As with Australia, you do wonder how in the hell America got to where they are now. After all, if Pauline Hanson is back, and she's sort of okay with Donald Trump, you know he's appealing to the demographic of wilful ignorance and cranks. That there are so many of them attests to the 'success' of conservative governments who tried to create a populace more prone to populist arguments by degrading the quality of public education.

In ever way possible, the Donald Trump candidacy is a symptom of the anti-intellectual malaise thetas endemic amongst the conservatives. What the Republicans didn't count on was for the election to be hijacked by a reality show host who understood the schema of democracy's prime election as nothing but a popularity contest; And this, was essentially made possible by the very education-deprive populace the conservatives helped neglect - not nurture - who decided to choose the person who made the show more interesting.

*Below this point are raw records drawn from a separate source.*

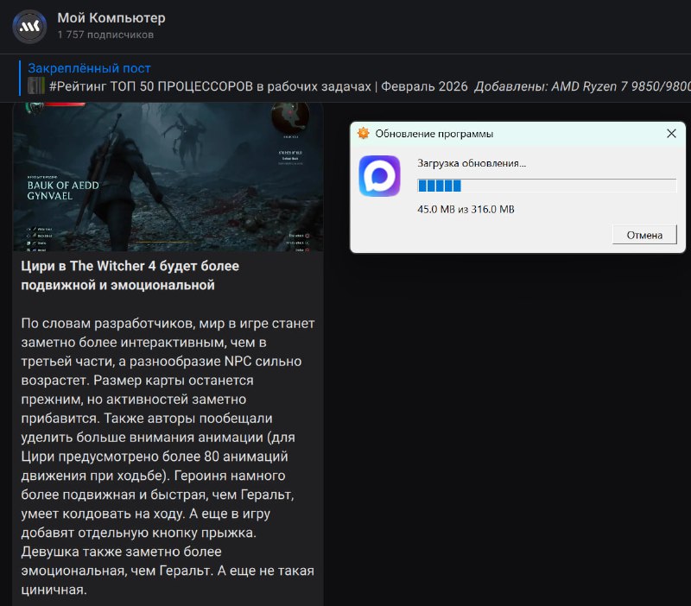This screenshot has height=606, width=691.
Task: Click the Цири в The Witcher 4 headline
Action: 130,275
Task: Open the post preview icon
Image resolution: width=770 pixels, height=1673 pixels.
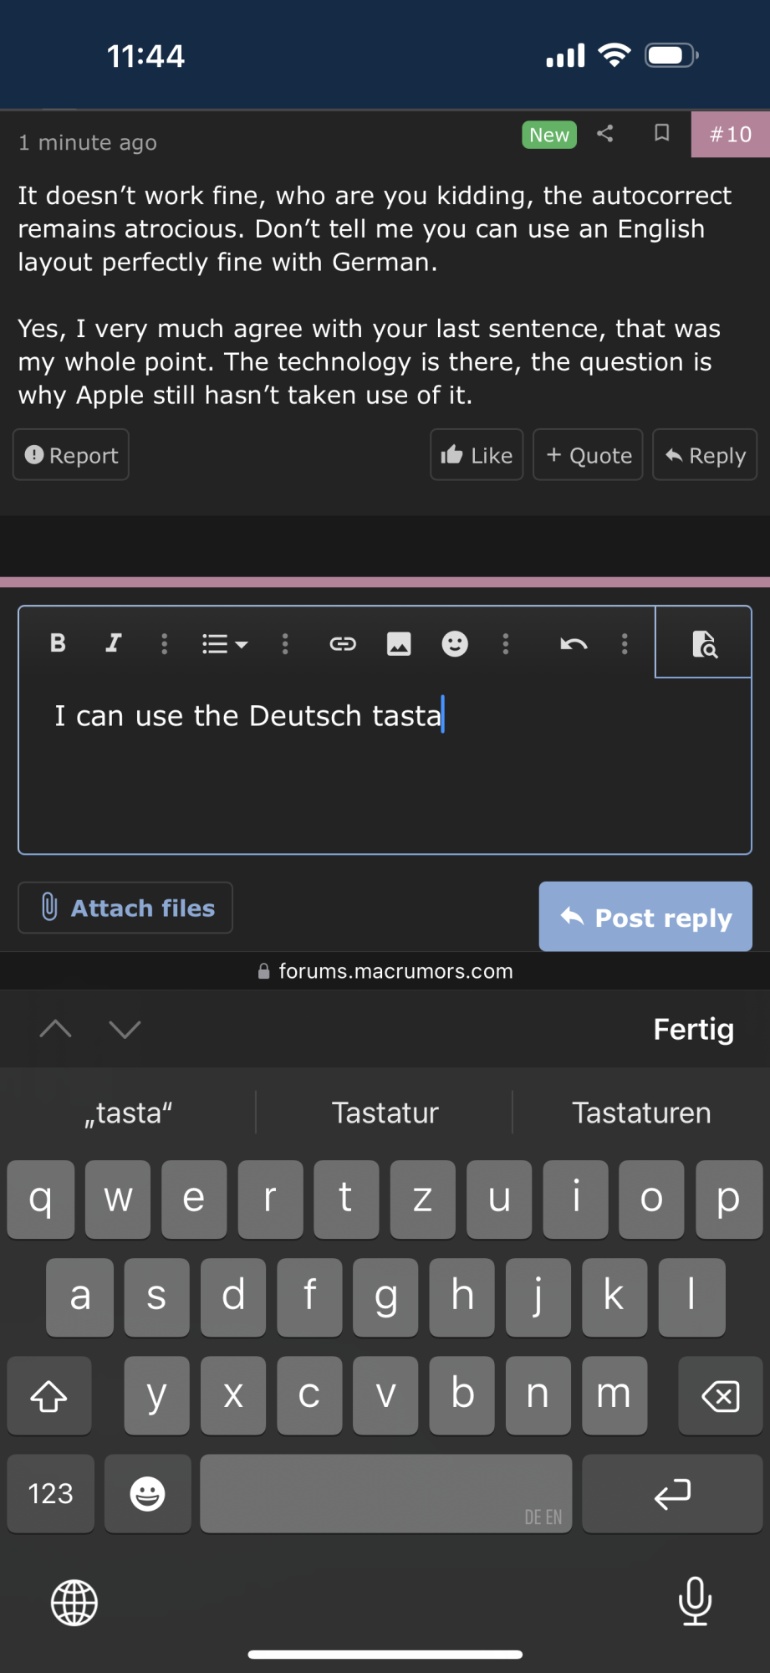Action: [x=704, y=643]
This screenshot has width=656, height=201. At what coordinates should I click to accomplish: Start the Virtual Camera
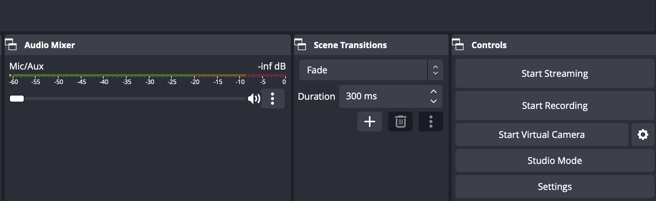click(x=541, y=135)
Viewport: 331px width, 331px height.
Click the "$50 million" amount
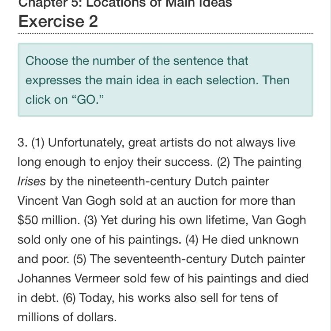coord(49,220)
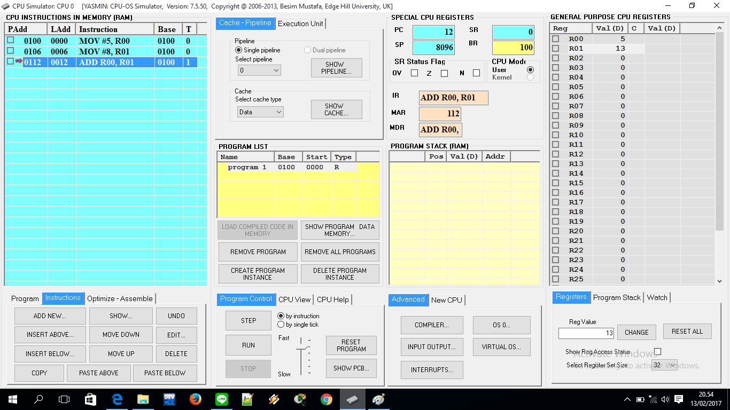Viewport: 730px width, 410px height.
Task: Open the CPU Simulator chip icon in taskbar
Action: tap(352, 399)
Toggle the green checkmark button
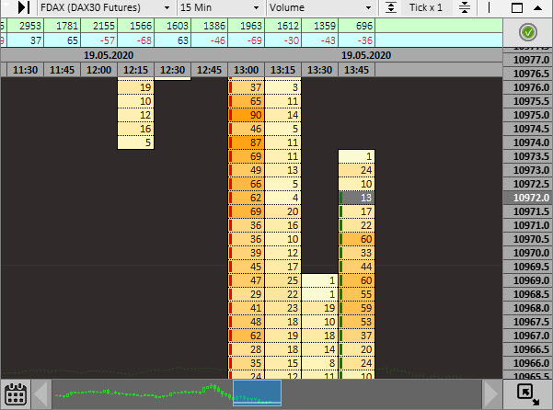Image resolution: width=553 pixels, height=410 pixels. point(528,32)
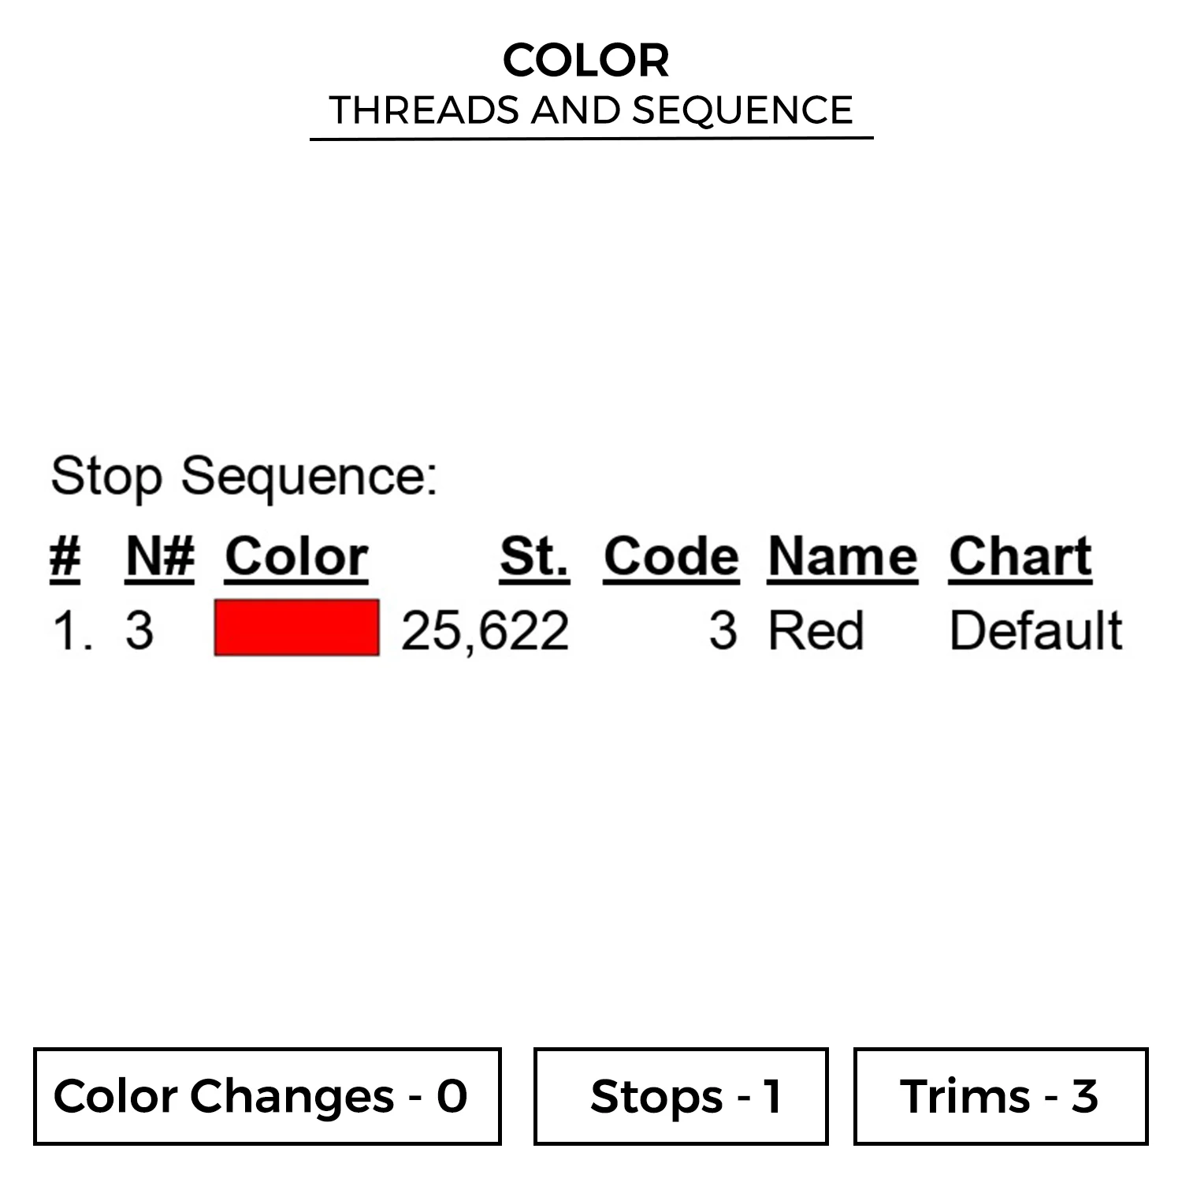Click the # column header
This screenshot has width=1182, height=1182.
pos(65,556)
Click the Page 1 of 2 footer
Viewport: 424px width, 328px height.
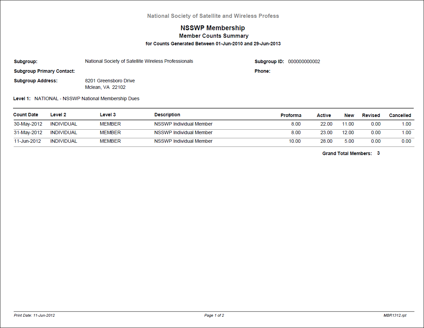pyautogui.click(x=214, y=316)
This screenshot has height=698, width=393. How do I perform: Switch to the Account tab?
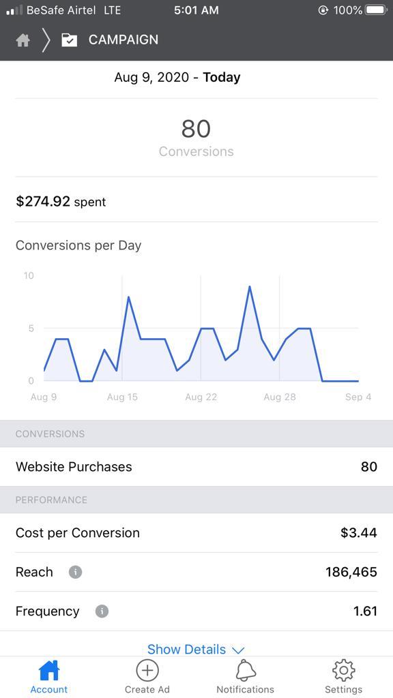49,677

The impact of Reality TV in the last 15years has been devastating. It's no coincidence that Pauline Hanson herself was a contestant on dancing with the stars. If one thing these shows have taught the populace, it is the entertainment to be had by having fractious, conflict-generating individuals on the show to stay longer. Donald Trump himself understands this very well, and so went about the primaries behaving more like a boor than a candidate, and still managed to win because he drew upon the votes who understood this dynamic the most. If the Republicans didn't see this coming, that would be because they were complaining about a black man being in the White House a little too much. It would appear their neurosis was entirely misplaced.